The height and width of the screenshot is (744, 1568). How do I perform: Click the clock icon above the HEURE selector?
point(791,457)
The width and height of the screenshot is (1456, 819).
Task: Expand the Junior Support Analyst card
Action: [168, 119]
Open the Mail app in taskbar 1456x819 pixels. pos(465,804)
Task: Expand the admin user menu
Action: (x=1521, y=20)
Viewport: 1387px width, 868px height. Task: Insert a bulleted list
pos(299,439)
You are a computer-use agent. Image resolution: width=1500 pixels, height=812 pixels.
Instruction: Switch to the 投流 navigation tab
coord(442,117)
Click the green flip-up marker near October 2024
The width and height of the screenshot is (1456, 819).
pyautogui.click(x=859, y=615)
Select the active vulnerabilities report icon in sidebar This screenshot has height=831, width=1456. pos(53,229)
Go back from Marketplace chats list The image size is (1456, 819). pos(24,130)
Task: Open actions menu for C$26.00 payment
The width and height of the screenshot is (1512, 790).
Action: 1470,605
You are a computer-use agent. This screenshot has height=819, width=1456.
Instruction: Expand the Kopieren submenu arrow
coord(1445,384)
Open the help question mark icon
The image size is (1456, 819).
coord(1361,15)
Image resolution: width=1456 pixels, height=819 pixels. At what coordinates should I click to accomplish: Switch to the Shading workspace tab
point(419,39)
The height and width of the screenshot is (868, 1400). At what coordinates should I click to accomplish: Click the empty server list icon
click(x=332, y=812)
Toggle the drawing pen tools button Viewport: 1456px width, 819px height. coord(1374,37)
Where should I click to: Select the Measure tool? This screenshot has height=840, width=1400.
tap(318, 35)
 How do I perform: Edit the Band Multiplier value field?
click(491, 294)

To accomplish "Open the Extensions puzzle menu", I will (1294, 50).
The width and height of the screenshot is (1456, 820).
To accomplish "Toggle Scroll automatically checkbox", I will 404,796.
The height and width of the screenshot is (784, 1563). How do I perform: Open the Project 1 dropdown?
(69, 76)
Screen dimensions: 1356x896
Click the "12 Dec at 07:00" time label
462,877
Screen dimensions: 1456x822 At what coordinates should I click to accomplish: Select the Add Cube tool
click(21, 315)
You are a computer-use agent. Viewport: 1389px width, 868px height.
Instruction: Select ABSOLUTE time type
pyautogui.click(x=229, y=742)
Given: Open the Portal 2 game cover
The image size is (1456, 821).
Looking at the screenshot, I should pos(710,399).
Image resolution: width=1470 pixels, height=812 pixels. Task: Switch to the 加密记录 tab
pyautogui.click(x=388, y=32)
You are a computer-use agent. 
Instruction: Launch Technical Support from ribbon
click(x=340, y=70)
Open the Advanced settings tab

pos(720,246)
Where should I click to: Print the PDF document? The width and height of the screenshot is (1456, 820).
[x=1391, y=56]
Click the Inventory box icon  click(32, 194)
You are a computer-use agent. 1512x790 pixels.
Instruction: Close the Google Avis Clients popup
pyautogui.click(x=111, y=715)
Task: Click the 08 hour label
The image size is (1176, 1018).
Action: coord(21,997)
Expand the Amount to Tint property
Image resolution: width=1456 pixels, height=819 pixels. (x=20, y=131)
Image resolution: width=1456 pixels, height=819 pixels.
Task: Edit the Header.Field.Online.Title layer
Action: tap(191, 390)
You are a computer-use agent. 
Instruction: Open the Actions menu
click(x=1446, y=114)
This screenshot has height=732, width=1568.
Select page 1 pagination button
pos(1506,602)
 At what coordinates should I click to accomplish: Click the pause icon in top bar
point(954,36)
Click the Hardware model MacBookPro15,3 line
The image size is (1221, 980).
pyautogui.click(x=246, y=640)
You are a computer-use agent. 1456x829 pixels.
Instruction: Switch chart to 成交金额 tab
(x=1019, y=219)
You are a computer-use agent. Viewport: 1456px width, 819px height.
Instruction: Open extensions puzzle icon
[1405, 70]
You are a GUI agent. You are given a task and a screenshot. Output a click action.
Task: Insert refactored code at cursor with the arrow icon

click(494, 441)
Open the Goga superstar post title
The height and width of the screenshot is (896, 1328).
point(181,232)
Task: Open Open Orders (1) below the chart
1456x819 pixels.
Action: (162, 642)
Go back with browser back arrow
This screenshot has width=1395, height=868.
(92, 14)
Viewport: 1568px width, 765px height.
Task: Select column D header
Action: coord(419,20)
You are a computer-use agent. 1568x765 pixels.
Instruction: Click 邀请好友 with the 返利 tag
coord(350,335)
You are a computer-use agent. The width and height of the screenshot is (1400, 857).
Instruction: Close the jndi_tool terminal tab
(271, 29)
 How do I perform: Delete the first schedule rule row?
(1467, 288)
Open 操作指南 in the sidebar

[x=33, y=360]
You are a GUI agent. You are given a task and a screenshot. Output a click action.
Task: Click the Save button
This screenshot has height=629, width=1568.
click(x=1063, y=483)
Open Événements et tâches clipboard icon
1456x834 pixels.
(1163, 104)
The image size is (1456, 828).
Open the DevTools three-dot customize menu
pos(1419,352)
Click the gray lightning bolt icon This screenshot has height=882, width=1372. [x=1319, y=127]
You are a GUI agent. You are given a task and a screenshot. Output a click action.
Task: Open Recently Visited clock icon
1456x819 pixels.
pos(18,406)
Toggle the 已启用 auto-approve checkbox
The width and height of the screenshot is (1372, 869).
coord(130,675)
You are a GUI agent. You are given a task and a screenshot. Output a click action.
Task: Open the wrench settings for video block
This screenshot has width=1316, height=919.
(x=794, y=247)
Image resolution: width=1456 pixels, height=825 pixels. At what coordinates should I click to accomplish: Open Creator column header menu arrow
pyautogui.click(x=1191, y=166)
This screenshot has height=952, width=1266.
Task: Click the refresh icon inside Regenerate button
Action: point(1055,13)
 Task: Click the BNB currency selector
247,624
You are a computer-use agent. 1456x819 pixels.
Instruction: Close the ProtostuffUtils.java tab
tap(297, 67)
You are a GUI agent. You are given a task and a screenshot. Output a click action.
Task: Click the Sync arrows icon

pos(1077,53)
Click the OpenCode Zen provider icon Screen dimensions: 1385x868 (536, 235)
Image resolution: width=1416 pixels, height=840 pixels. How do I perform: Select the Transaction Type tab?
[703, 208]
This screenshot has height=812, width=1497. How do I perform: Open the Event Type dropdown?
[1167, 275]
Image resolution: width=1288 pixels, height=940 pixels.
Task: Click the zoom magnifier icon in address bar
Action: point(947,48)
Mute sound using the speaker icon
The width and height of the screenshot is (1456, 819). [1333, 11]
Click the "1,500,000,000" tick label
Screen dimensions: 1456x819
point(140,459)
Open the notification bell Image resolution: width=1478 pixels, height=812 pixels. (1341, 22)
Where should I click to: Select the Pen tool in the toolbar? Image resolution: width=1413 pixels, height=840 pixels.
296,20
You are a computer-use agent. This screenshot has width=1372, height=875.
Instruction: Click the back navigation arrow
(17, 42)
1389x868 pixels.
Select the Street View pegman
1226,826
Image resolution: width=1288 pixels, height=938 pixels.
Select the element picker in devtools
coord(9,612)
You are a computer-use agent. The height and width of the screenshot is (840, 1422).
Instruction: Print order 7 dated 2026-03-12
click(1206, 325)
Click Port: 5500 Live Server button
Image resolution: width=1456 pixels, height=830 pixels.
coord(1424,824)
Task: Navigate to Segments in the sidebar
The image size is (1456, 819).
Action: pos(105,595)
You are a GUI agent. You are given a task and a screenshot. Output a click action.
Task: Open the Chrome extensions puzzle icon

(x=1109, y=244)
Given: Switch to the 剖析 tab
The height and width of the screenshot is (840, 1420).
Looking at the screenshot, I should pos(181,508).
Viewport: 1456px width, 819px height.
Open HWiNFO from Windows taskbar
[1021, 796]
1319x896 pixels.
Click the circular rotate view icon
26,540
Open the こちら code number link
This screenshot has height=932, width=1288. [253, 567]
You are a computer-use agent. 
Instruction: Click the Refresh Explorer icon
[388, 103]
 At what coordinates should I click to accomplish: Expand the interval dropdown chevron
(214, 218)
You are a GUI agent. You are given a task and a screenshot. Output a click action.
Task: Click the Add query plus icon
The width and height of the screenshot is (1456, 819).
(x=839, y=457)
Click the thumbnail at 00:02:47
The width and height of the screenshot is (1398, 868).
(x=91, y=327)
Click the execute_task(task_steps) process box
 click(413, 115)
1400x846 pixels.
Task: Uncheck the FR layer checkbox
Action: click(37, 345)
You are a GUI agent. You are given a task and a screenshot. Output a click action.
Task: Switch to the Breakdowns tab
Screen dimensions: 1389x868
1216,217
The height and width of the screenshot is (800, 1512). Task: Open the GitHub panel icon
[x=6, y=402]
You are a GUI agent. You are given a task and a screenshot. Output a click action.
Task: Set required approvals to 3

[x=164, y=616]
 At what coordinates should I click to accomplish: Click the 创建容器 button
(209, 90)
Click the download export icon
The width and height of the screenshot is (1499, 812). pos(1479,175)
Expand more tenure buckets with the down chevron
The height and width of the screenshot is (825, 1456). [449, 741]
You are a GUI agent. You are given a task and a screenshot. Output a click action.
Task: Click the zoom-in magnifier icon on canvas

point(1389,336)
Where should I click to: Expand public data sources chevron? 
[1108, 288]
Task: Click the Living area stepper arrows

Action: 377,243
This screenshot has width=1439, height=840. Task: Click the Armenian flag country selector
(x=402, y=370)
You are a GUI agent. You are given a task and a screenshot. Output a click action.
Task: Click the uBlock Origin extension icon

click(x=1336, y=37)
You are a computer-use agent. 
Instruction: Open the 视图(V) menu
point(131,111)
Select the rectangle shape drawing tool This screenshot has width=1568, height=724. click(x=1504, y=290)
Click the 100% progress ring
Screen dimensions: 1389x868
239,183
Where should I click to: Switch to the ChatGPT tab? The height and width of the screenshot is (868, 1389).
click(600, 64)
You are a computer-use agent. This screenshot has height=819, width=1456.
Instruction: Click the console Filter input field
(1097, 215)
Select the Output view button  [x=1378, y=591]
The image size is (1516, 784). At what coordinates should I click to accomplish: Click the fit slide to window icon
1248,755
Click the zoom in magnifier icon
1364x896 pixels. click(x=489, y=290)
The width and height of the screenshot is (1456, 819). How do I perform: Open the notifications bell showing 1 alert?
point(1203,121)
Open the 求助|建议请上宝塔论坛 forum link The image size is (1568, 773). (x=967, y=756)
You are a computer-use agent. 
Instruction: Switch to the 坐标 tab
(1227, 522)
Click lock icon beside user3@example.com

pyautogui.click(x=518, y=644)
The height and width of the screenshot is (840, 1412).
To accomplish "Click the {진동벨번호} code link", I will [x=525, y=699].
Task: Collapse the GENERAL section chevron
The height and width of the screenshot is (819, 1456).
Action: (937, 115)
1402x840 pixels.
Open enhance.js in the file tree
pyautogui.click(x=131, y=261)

○ ○ ○

Nothing but the lines from the start of the data through the line holding "Toggle the drawing" should be restated, and each one exactly.

The height and width of the screenshot is (744, 1568). How do I perform: Click the clock icon above the HEURE selector?
point(791,457)
The width and height of the screenshot is (1456, 819).
Task: Expand the Junior Support Analyst card
Action: [168, 119]
Open the Mail app in taskbar 1456x819 pixels. pos(465,804)
Task: Expand the admin user menu
Action: (x=1521, y=20)
Viewport: 1387px width, 868px height. Task: Insert a bulleted list
pos(299,439)
You are a computer-use agent. Image resolution: width=1500 pixels, height=812 pixels.
Instruction: Switch to the 投流 navigation tab
coord(442,117)
Click the green flip-up marker near October 2024
The width and height of the screenshot is (1456, 819).
pyautogui.click(x=859, y=615)
Select the active vulnerabilities report icon in sidebar This screenshot has height=831, width=1456. pos(53,229)
Go back from Marketplace chats list The image size is (1456, 819). pos(24,130)
Task: Open actions menu for C$26.00 payment
The width and height of the screenshot is (1512, 790).
Action: 1470,605
You are a computer-use agent. This screenshot has height=819, width=1456.
Instruction: Expand the Kopieren submenu arrow
coord(1445,384)
Open the help question mark icon
The image size is (1456, 819).
coord(1361,15)
Image resolution: width=1456 pixels, height=819 pixels. At what coordinates should I click to accomplish: Switch to the Shading workspace tab
point(419,39)
The height and width of the screenshot is (868, 1400). At what coordinates should I click to accomplish: Click the empty server list icon
click(x=332, y=812)
Toggle the drawing pen tools button Viewport: 1456px width, 819px height. coord(1374,37)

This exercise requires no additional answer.